Es ist auffällig: Während sich gegen destruktive Technologien wie Atom- und Kohlekraft hierzulande dynamische soziale Bewegungen entwickelten, ist die (fossilistische) Automobilität von dieser Entwicklung weitgehend verschont geblieben; die kulturelle Bedeutung des Autos ist kaum zu überschätzen, ist es doch das zentrale Symbol kapitalistischen Fortschritts geworden (Paterson 2007), das auch die Stadtplanung im 20. Jahrhundert bestimmte. Lässt sich die Dominanz der Automobilität in allen westlichen Gesellschaften ausmachen, so stellt die immense Bedeutung der Automobilindustrie (VW, Daimler, BMW), mitsamt den Zulieferbetrieben (u. a. Bosch) für das nationale Kapitalismusmodell jedoch eine deutsche Besonderheit dar.

Bezeichnenderweise haben die deutschen Hersteller im Premiumsegment eine ausnehmend starke Stellung. Es lässt sich seit Jahrzehnten eine Tendenz hin zu immer schwereren Autos mit entsprechend schlechterer Umweltbilanz feststellen. Dieses Geschäftsmodell wird innerhalb Deutschlands durch bestimmte Anreizstrukturen, wie etwa die Privilegierung von Firmenwagen oder die Pendlerpauschale, abgesichert. Zur externen Absicherung gehört, dass die Bundesregierungen immer wieder EU-Regulierungen verhindert haben, die deutsche Hersteller zu einer anderen Modellpolitik gezwungen hätten. Im Jahr 1998 unterzeichnete der Dachverband der Europäischen Automobilindustrie (ACEA) eine freiwillige Selbstverpflichtung gegenüber der Europäischen Kommission, wonach die durchschnittlichen CO2-Emissionen von Neuwagen bis zum Jahr 2008 auf 140 g/km abgesenkt werden sollten. Dies sollte vor allem über die Verbreitung von Dieselfahrzeugen geschehen.

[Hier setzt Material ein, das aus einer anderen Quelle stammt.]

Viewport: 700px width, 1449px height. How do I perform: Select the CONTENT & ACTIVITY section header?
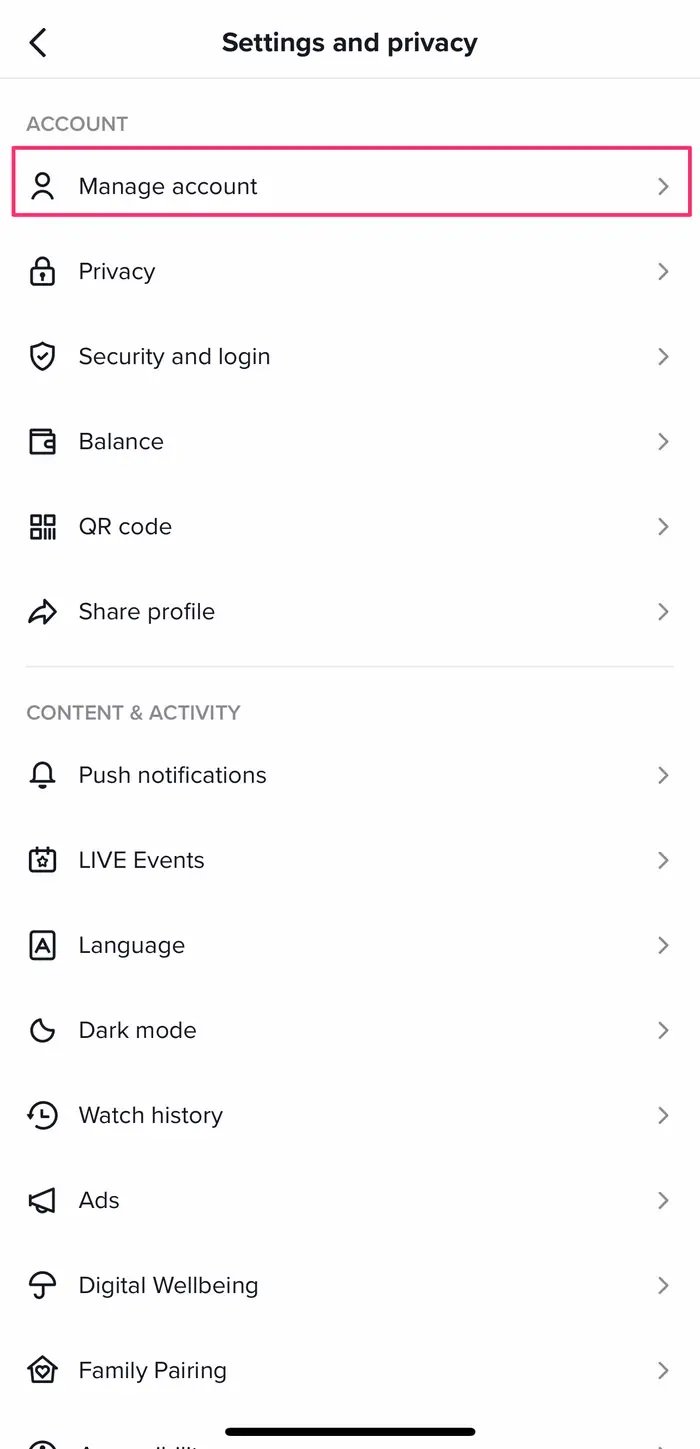click(133, 712)
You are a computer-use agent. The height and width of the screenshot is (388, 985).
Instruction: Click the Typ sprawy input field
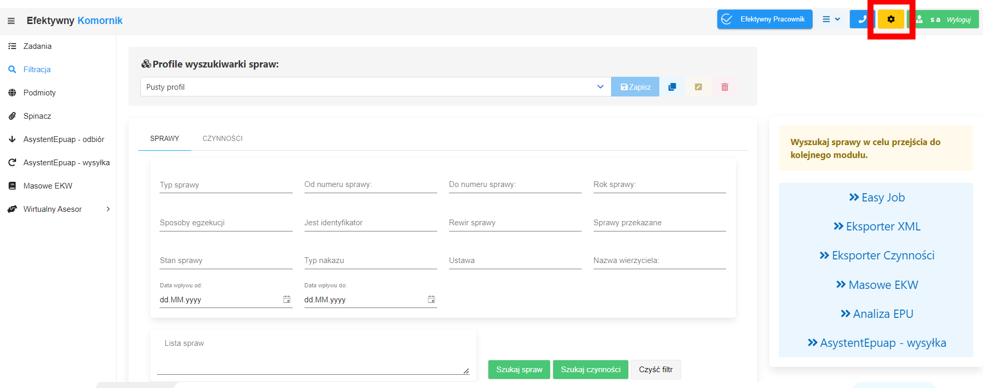point(226,185)
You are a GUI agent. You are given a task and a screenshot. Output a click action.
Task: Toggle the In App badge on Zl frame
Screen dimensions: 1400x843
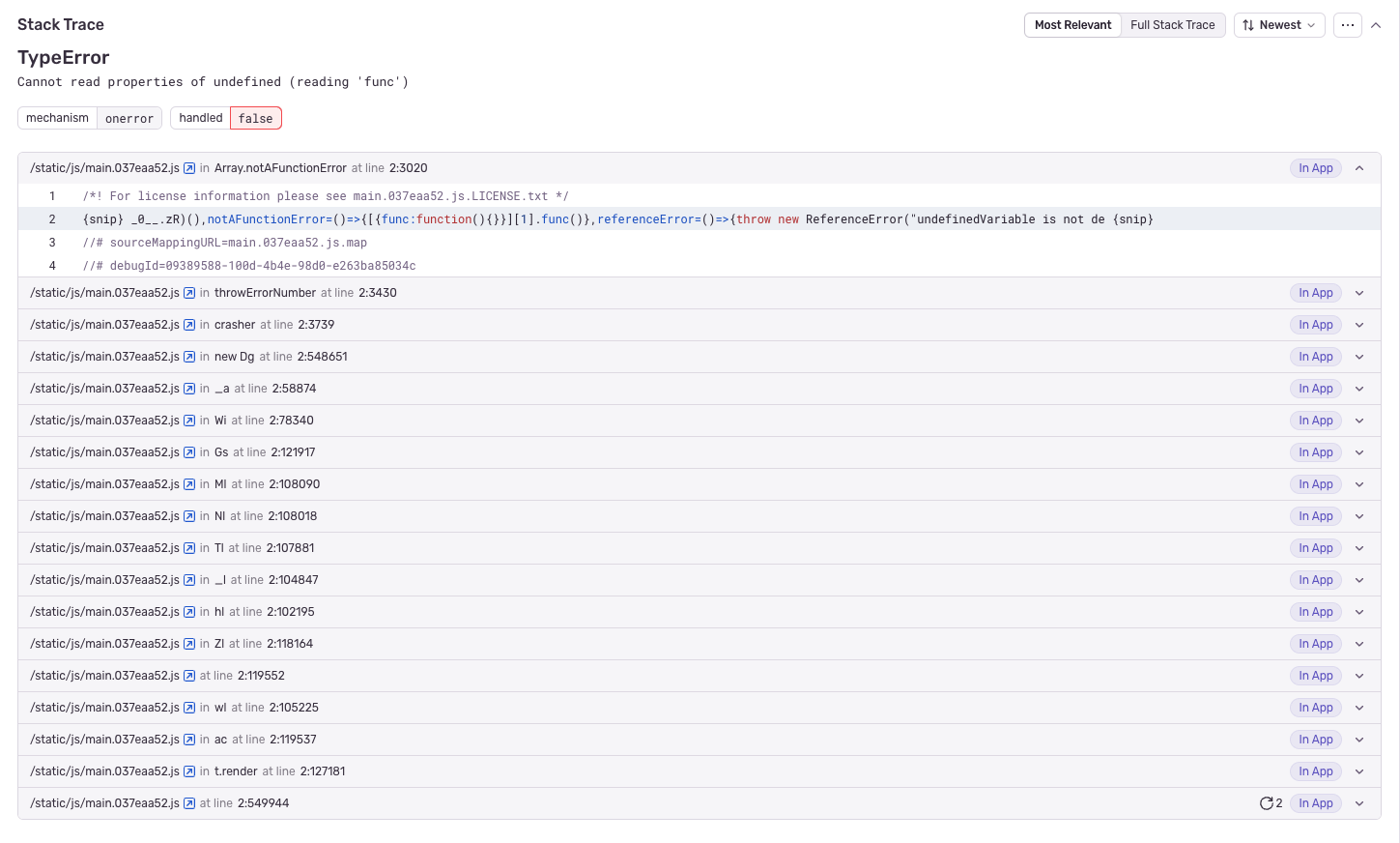[x=1315, y=643]
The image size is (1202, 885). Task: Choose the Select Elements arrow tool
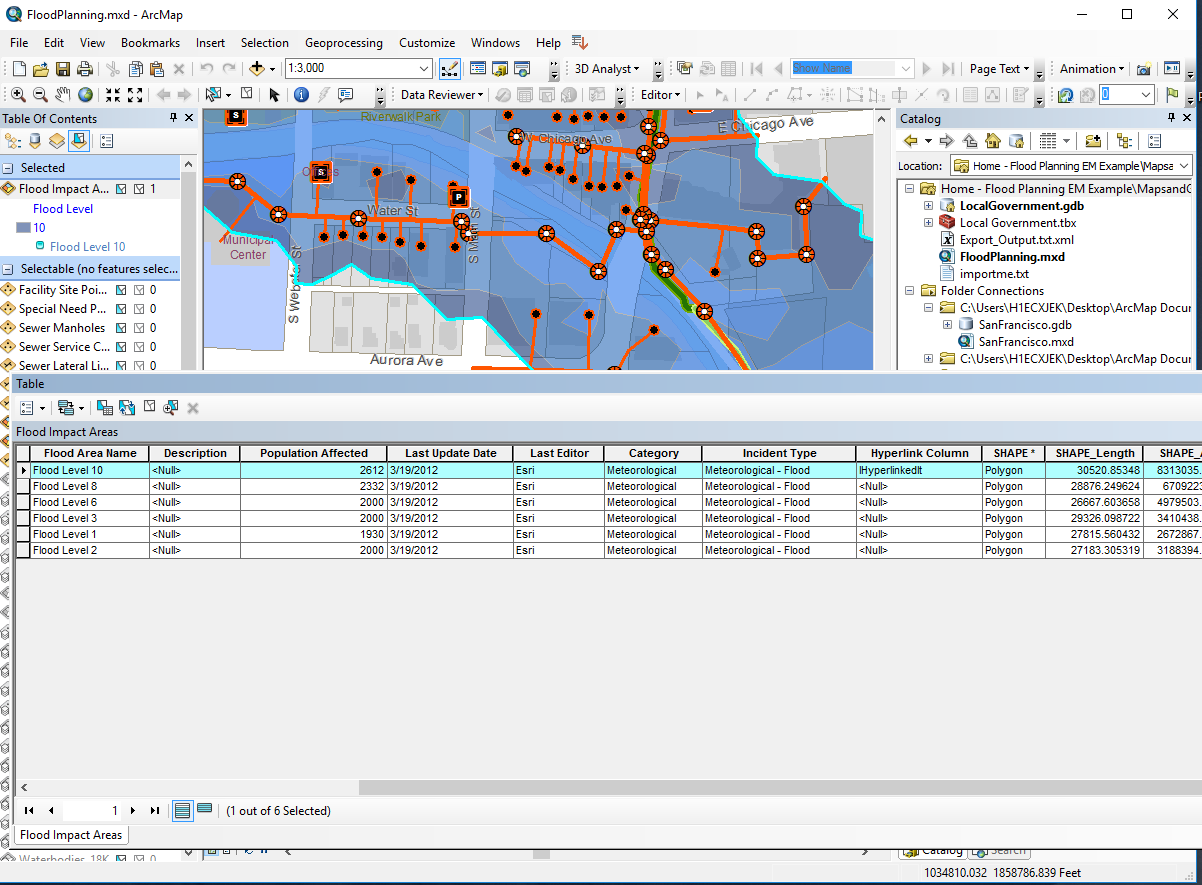(x=274, y=95)

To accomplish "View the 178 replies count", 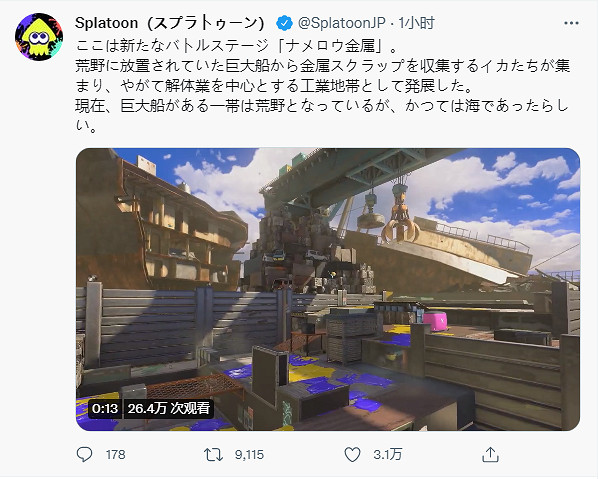I will 116,455.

Tatsächlich lagen nach offiziellen Angaben die durchschnittlichen Emissionen 2008 bei 154 g/km (Helmers 2015: 3–11).

In der darauf folgenden Verordnung 443/2009 erfolgte auf Druck der deutschen Bundesregierung eine Festlegung auf einen gewichtsbezogenen Emissionsgrenzwert:

«Damit erfährt die Modellpolitik der deutschen Autoindustrie mit Schwerpunktsetzung auf Mittelklasse, Oberklasse, auf SUV (Sports Utility Vehicles) und Sportwagen erstmals einen gesetzlichen «Artenschutz». Das wichtigste Ziel auf dem Weg zu effizienteren Autos, die Unterbrechung der kontinuierlichen Gewichtszunahme, wurde damit weitgehend vertagt» (ebd.: 11).

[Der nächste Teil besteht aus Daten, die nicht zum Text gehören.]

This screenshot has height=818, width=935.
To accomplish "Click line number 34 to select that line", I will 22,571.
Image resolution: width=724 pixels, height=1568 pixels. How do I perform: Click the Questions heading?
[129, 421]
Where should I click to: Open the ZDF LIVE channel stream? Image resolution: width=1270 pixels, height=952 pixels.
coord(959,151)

Diese gewichtsspezifische Grenzwertfestlegung leistete auch der massenhaften Verbreitung von SUVs Vorschub, deren Zulassungszahlen weiter ansteigen (Brand/Wissen 2017: 125–129).

Im Gegensatz zum Stromsektor hat es in den vergangenen Jahrzehnten im Bereich Verkehr keinen Rückgang der Emissionen gegeben. Im Gegenteil: Im Jahr 2016 lagen die verkehrsbedingten Emissionen sogar leicht über dem Niveau von 1990. 18 Prozent der in Deutschland verursachten Emissionen gehen auf den Verkehrssektor zurück (Agora Verkehrswende 2017: 8). Trotz wachsenden Flugverkehrs und zunehmenden Güterverkehrs (vorwiegend auf der Straße) ist das Auto nach wie vor die größte Emissionsquelle.

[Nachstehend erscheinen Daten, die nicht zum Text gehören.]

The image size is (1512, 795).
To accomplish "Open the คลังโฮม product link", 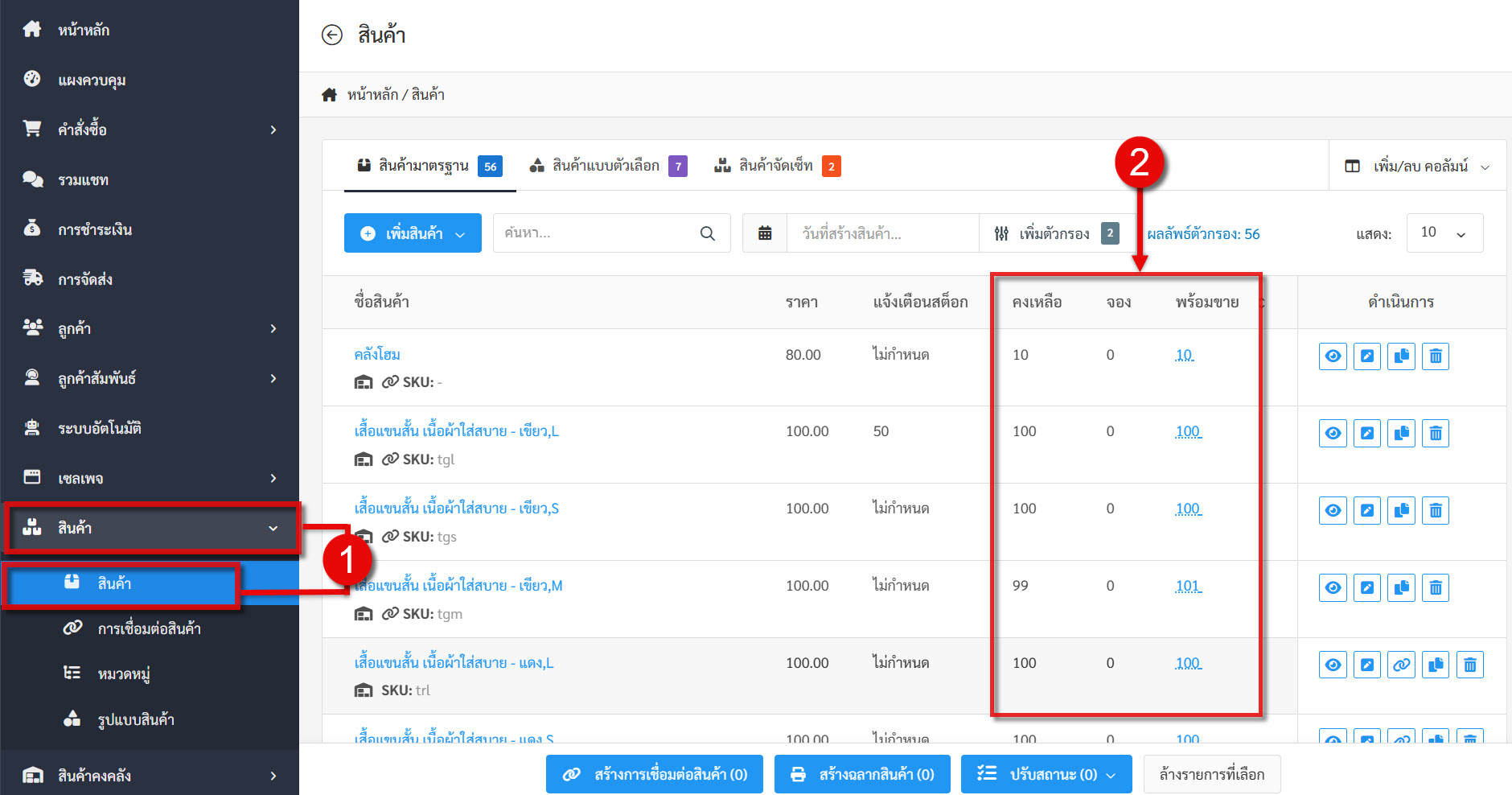I will click(x=377, y=355).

Auch beim Dieselgate-Skandal konnte sich die deutsche Automobilindustrie auf die Bundesregierung verlassen. Die Hersteller hatten im großen Stil bei Dieselfahrzeugen Software hochgeladen, die im Testbetrieb eine Einhaltung der Obergrenzen des Schadstoffausstoßes ermöglichen, während der reale Ausstoß häufig um ein Vielfaches höher liegt. Schätzungen zufolge führten die nicht eingehaltenen Grenzwerte bei Dieselfahrzeugen allein in der EU im Jahr 2015 zu 11.400 Todesfällen. Medienberichten zufolge wussten sowohl die Bundesregierung als auch Teile der Europäischen Kommission lange vor Bekanntwerden des Skandals von den illegalen Machenschaften, ohne etwas zu unternehmen. Während die deutschen Autokonzerne, die im Zentrum des Skandals stehen, in den USA bereits zu Milliardenstrafen verurteilt wurden, werden sie in Deutschland und Europa mit Samthandschuhen angefasst (Brunnengräber/Haas 2017: 21). Beim sogenannten Dieselgipfel am 2. August 2017 waren Teile der Bundesregierung, verschiedene Landesregierungen, die Autokonzerne und Gewerkschaften vertreten. Umwelt- und Verbraucherschutzorganisationen waren hingegen nicht eingeladen. Im Ergebnis wurden geringfügige Softwarenachrüstungen beschlossen, die die Autokonzerne rund 500 Millionen Euro kosten werden – die Schadstoffbelastung wird dadurch nur minimal verringert (DUH 2017).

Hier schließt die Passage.